The Battle for Control of Central Areas
For much of the first half YB’s physically imposing nines, Guillaume Hoarau and Nicolas Ngamaleu, caused problems Zagreb’s back four. Hoarau in particular was a consistent threat inside the six yard box; the target man used his height and strength to impose his will on Dinamo’s centre-halfs. On two occasions he nearly successful in doubling the lead. However, Dinamo keeper, Zagorać, sharp reflexes would deny YB’s 34- year old French striker. YB’s second line was anchored by a pair of 8s, Sanogo and Sow, whose raw power and techniques broke up any attempt to penetrate central areas. In my opinion, Seoane’s strategy to tighten the central areas with two defensive minded pivots was spot on. Time after time in the first half YBs would defend, press, win the ball then quickly transition to a counter-attack.
Despite the home side’s dominant performance early in the tie the guest subtly began to take control of the match.Spanish midfielder Dani Olmo started as an eight but later advanced into the number 10 role to support Gravanovic–especially, during the press and pinning back von Bergen and Wüthrich. This slight adjustment tactics helped Bjelica’s men achieve their primary objective to control the central areas and use accurate through ball to dispossess Fassnacht and initiate the counter-attack which lead to a sublime equalizer from Mislav Oršić (see below).
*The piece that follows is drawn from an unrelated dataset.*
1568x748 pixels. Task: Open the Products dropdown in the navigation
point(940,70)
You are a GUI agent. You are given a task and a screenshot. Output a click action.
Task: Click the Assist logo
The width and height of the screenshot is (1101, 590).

Bjelica switched to a 4-4-2 for a couple of reason; to put pressure on YBs’ backline and to tighten space in central areas and limit Sanogo and Sow time and space with the ball. Further, Dinamo had success blocking the home side’s passing lanes limiting access to their strikers. However, Dinamo had ongoing problem adjusting to the physicality and pace of the Swiss club. If Dinamo hope to qualify for the Champions league group stage they will need to take more risks out of possession specifically, press more aggressively than they are in the competition. These suggestions are base Dinamo’s tendency to concede possession and play defensive football outside their domestic league.